Kings need to get nastier in Game 2 in order to achieve road split with Blackhawks

If you're wondering, Mike Richards is "fine", according to Darryl Sutter. He'll play in Game 2.

Late in the Blackhawks' Game 1 win over the Kings, Dave Bolland levelled Richards on a high hit (arguably made a little higher by Bolland making like a lord at Christmas and leaping). But Richards, like Bolland, who received no supplemental discipline on the hit, is none the worse for wear.

The Kings aren't dwelling on the hit, either. Sutter called it a non-issue.

That's reasonable. There are, of course, more pressing issues at hand than responding to Bolland's hit, like, say, responding to the loss that came shortly after it. If the Kings can't do that, they'll find themselves going back to LA down two games to none.

Part of that response has to do with making their hits, not their opponent's, the talking point.

It seems clear after one game of this series (not to mention all the season and postseason that preceded it), that if this turns into an uptempo, skating series, the Blackhawks will have the edge. That's not how Detroit nearly upset the Presidents' Trophy champions, and it won't be how LA comes back to win this series, if they can. It'll be by slowing the game down, by forcing it to the walls, and then punishing the Blackhawks once it's there.
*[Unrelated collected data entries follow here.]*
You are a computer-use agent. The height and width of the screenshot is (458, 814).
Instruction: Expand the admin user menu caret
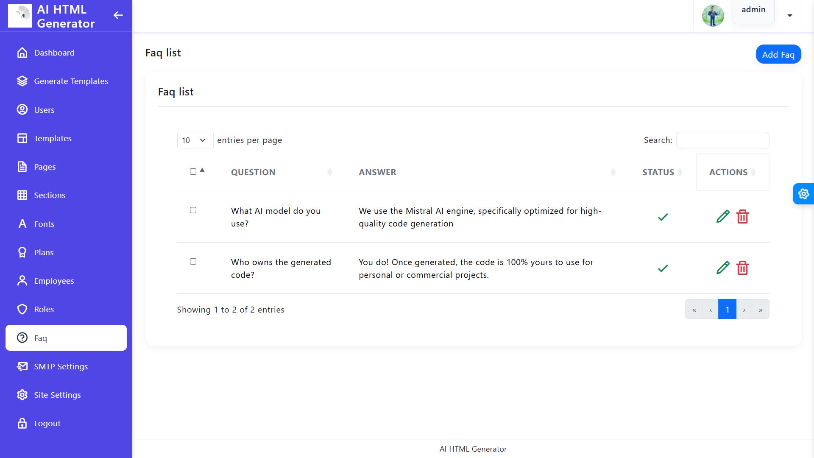[789, 16]
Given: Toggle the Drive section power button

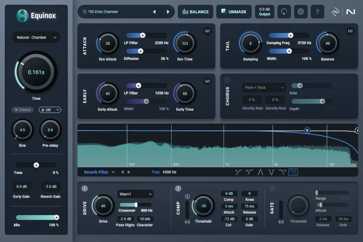Looking at the screenshot, I should pos(84,188).
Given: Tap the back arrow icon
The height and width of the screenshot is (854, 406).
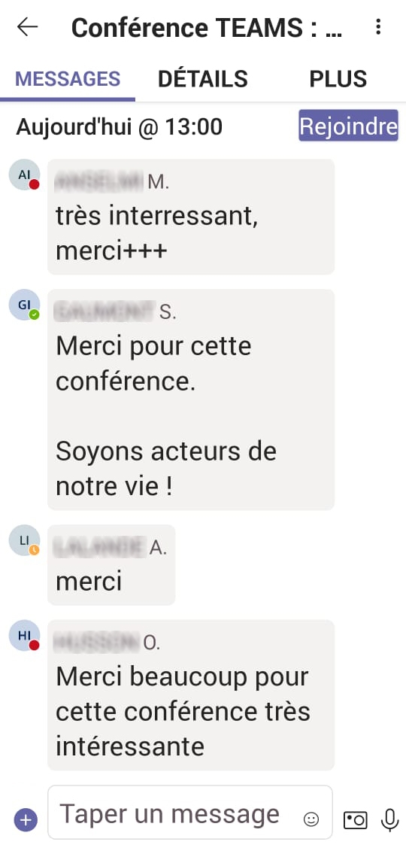Looking at the screenshot, I should pos(27,26).
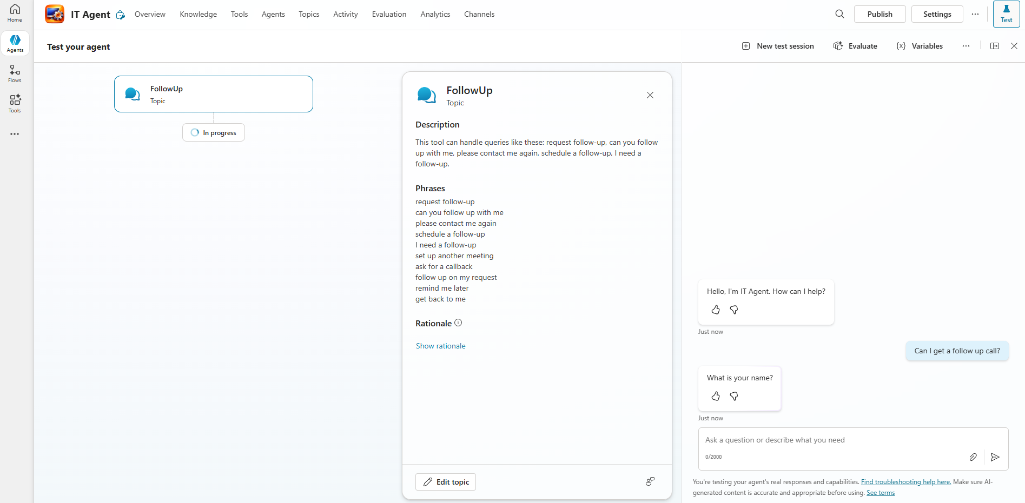Thumbs up the 'What is your name?' message

(716, 396)
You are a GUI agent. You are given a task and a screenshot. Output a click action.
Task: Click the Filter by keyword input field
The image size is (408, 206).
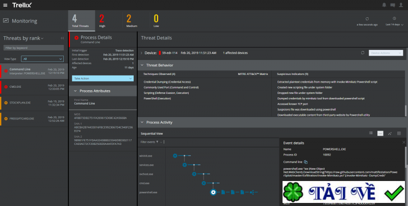point(33,48)
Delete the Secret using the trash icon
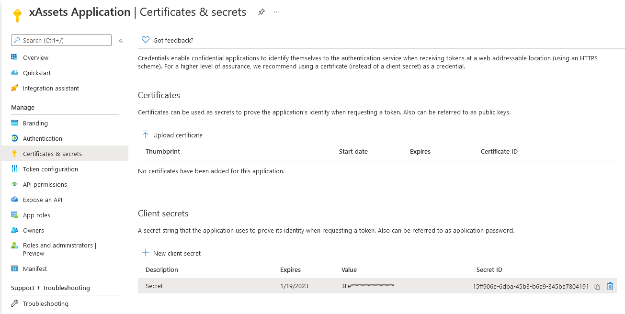This screenshot has height=314, width=625. point(610,286)
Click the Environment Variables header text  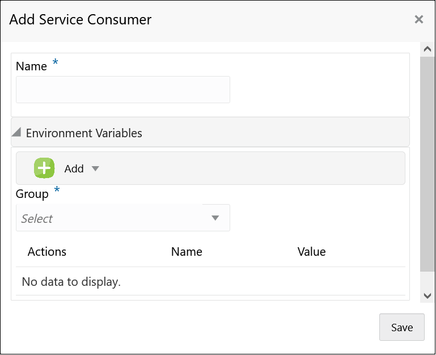pyautogui.click(x=84, y=133)
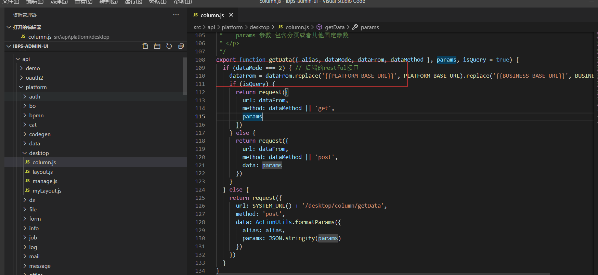598x275 pixels.
Task: Refresh the IBPS-ADMIN-UI explorer tree
Action: pyautogui.click(x=169, y=46)
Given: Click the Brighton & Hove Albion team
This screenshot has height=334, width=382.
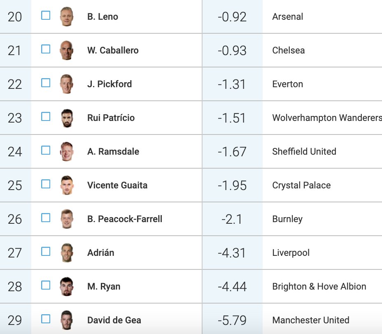Looking at the screenshot, I should pos(319,287).
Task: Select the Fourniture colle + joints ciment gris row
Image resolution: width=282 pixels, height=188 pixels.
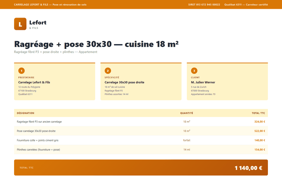Action: (x=141, y=140)
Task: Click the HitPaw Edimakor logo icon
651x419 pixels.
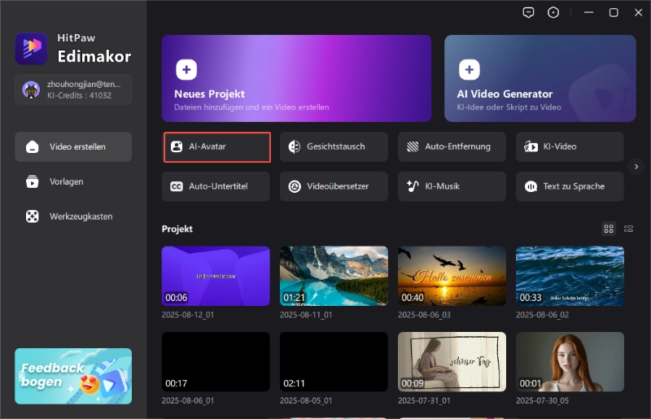Action: [31, 49]
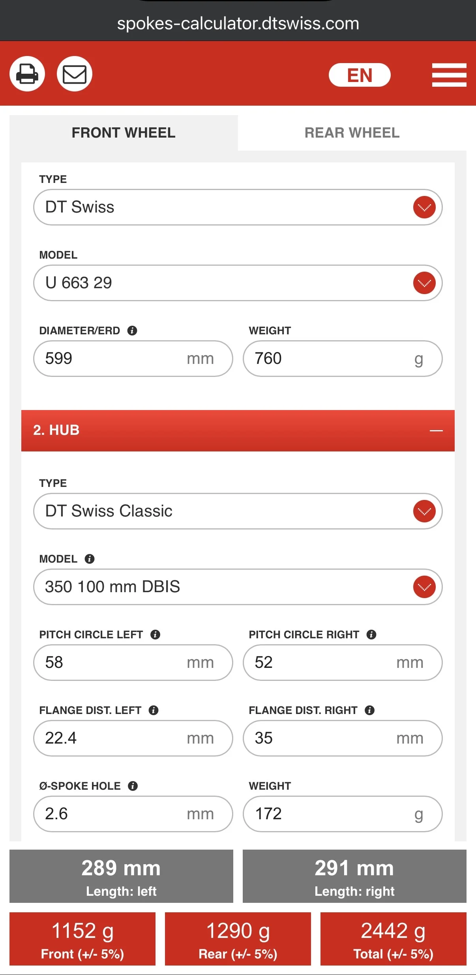Show info for Flange Dist. Left

154,710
We saw a glimpse of the sort of game the Kings need to play in Game 1. It came right at the end, well after it could have mattered, when Dustin Brown levelled Jonathan Toews during a penalty kill in the game's dying seconds.

There was some chatter that the big hit along the boards was late, and that it came with a bonus elbow to Toews' throat. Toews addressed that prior to Game 2.

“Yeah, yeah, but we know that [Brown's] going to be looking for stuff like that," Toews said, via Mayor's Manor. "Just got to be aware of it. I think they were maybe a little frustrated we were moving the puck around the outside without even two minutes left to go in the game, just trying to kill time on the power-play. I kind of expect him to do something like that. We have to be aware of what they’re going to try and be physical on us.”

But for the Kings, it's not about physicality for physicality's sake.

In the second round, after Game 5 of the LA Kings' series with the San Jose Sharks, Todd McLellan spoke of the Sharks' need to turn up the pace, to ensure that the hits the Kings' high hit totals were because San Jose had the puck all night, and not because they were being too easily separated from it after allowing LA to slow the game down.

If you wanted a visual example of the difference, you got it in Game 1 of the Western Conference Final because the Kings and the Chicago Blackhawks. The Hawks' pushed the pace all night, and while LA dished out 44 hits, few were all that memorable. The only one anybody was talking about was the last one -- Brown's hit on Toews.

In other words, if the Kings hope to earn the split in this series' opening weekend set, don't expect them to come out looking to hit more. Expect them to come out looking to hit more meaningfully.